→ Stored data
┄┄┄┄┄┄
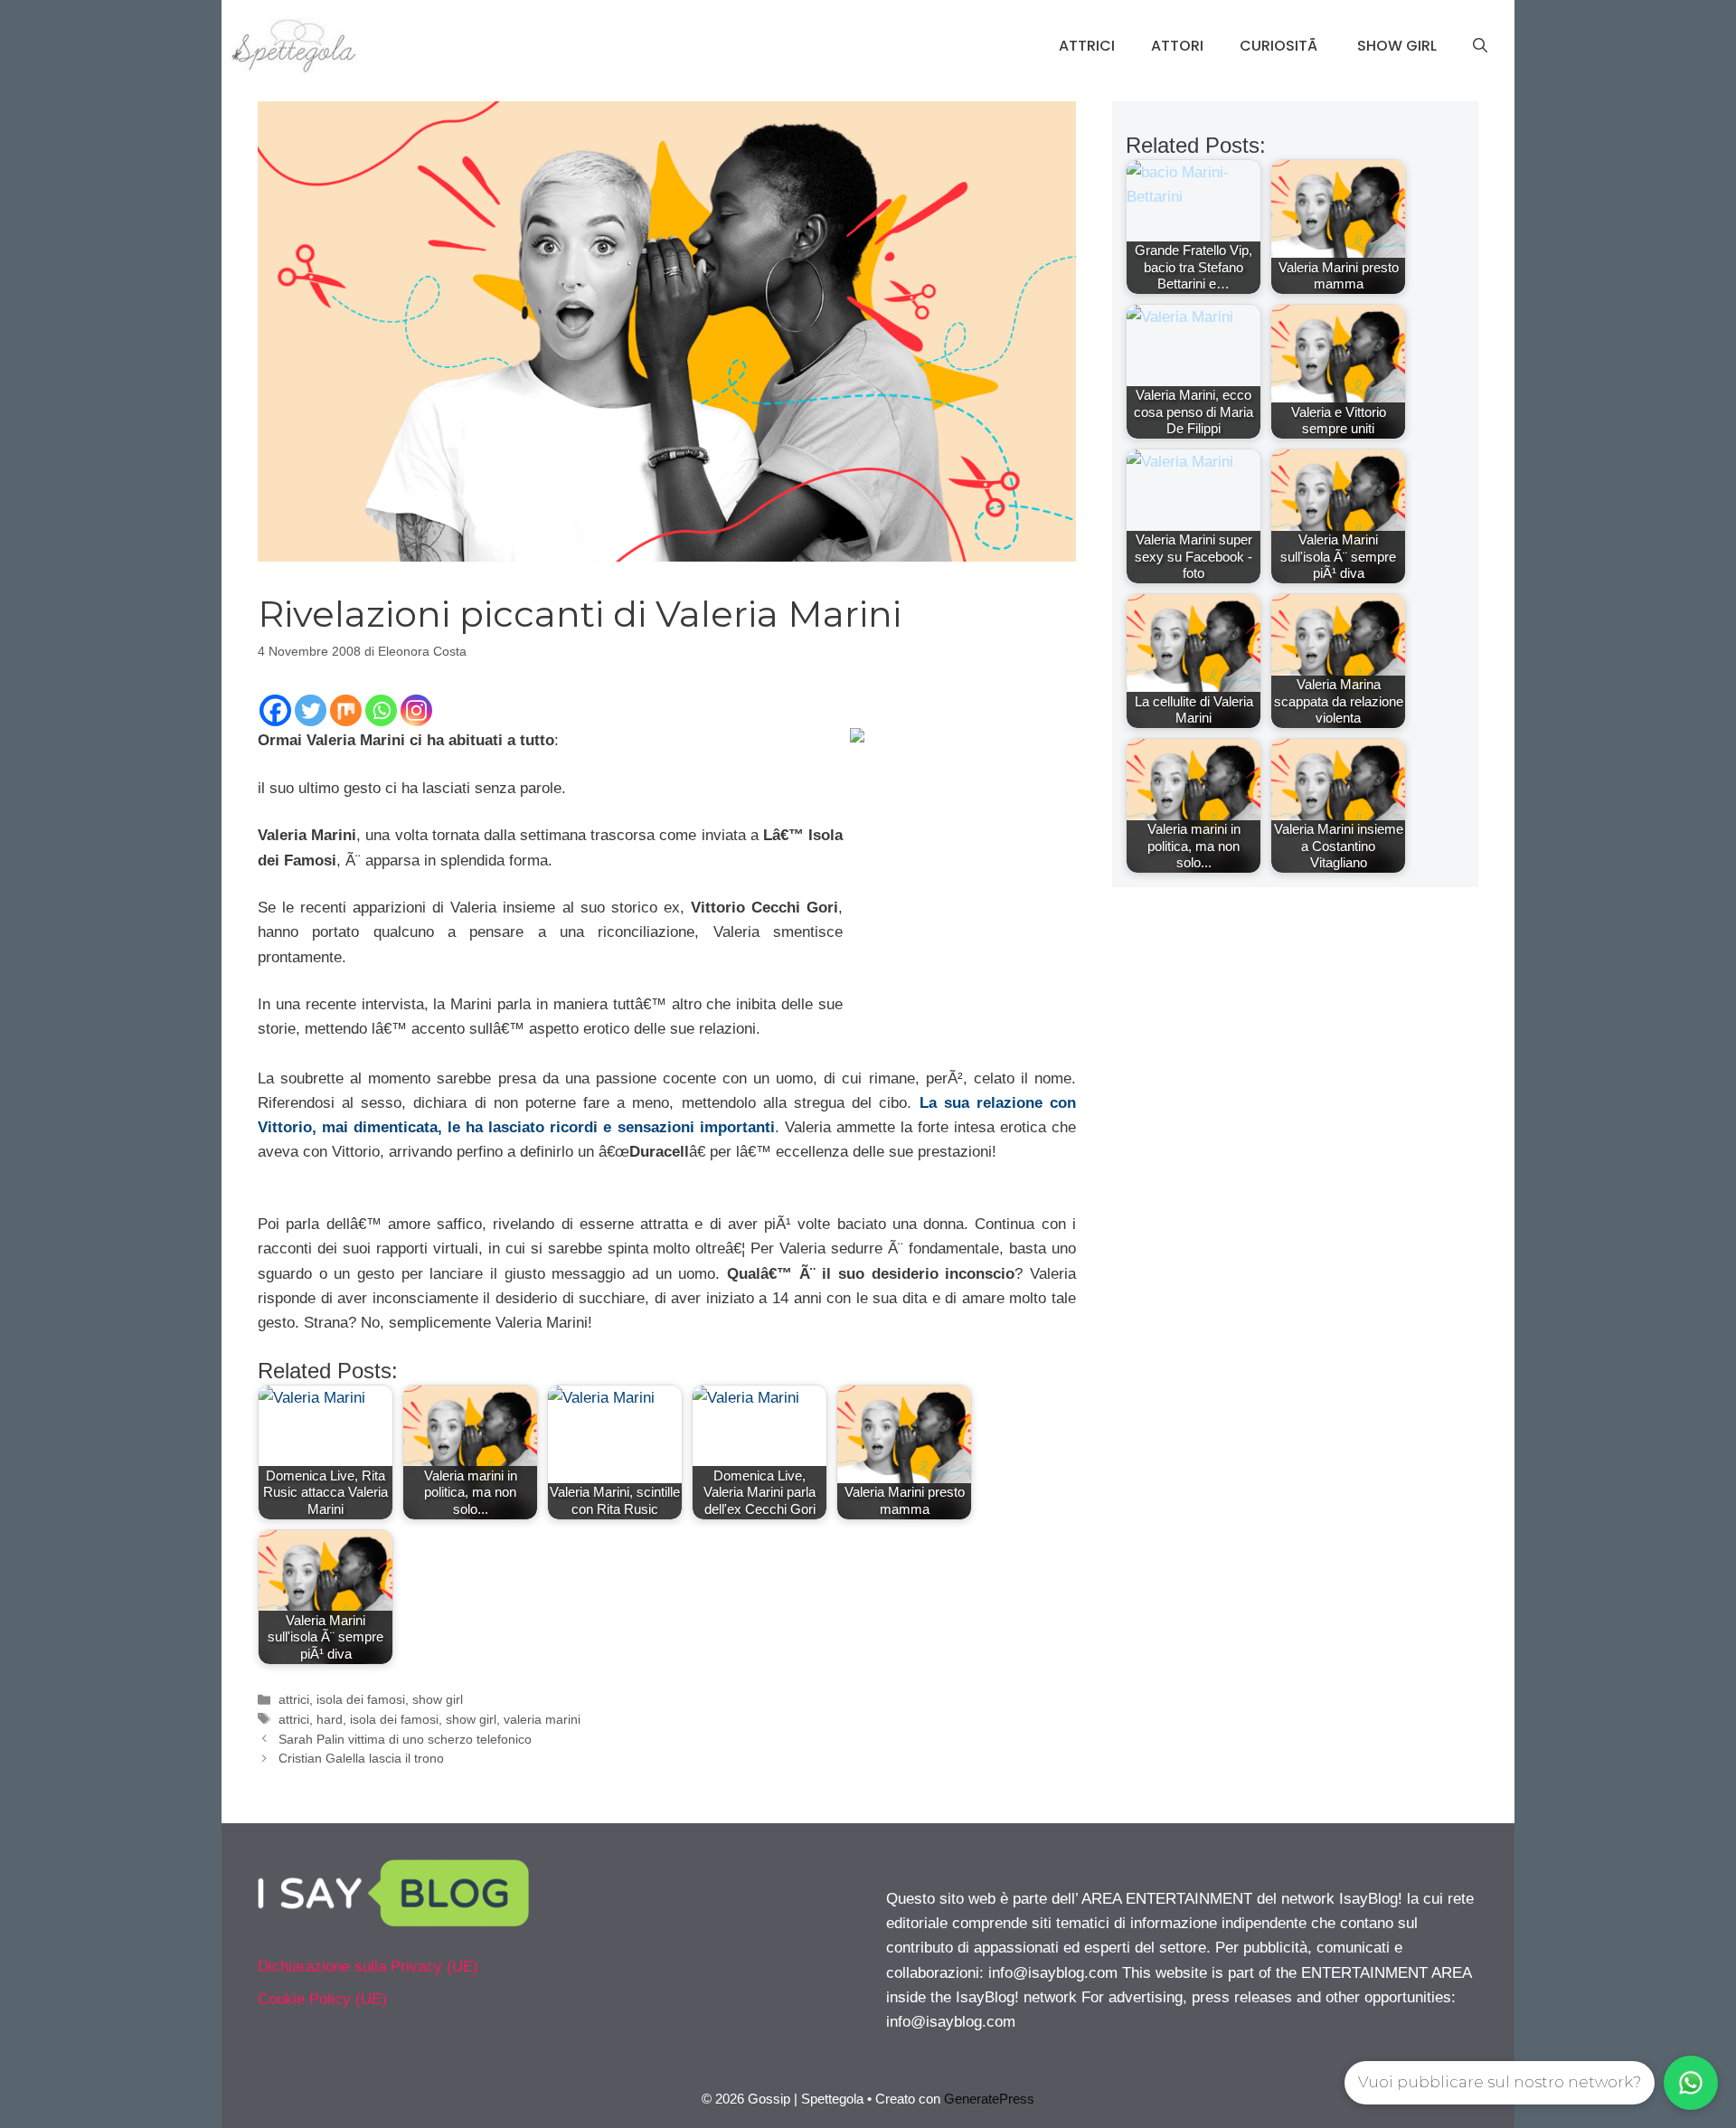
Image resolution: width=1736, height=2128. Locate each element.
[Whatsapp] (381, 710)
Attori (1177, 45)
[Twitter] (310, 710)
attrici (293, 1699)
┄┄┄┄┄┄
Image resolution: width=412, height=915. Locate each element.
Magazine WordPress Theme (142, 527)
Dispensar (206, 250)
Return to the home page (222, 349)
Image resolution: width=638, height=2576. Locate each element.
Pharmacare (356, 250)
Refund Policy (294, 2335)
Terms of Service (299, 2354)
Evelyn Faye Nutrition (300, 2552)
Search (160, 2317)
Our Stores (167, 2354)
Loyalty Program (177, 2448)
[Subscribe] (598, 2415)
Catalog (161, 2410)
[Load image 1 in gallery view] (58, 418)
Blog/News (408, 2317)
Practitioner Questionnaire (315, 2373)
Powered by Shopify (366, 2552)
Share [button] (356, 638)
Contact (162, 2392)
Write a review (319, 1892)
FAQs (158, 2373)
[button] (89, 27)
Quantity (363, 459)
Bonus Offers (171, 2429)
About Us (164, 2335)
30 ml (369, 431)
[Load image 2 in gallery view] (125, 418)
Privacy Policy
┄┄┄┄┄┄
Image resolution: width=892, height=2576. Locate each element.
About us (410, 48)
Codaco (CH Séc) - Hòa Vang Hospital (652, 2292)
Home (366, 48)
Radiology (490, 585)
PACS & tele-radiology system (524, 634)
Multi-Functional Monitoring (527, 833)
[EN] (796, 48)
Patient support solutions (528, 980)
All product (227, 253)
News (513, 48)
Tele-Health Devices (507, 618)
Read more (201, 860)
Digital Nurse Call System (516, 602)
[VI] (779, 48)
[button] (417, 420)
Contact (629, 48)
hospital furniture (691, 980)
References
┄┄┄┄┄┄
Would you please repeat exactly the lines above, starting at the line with "Radiology (490, 585)" and stopping at the line with "Contact (629, 48)", both included?

Radiology (490, 585)
PACS & tele-radiology system (524, 634)
Multi-Functional Monitoring (527, 833)
[EN] (796, 48)
Patient support solutions (528, 980)
All product (227, 253)
News (513, 48)
Tele-Health Devices (507, 618)
Read more (201, 860)
Digital Nurse Call System (516, 602)
[VI] (779, 48)
[button] (417, 420)
Contact (629, 48)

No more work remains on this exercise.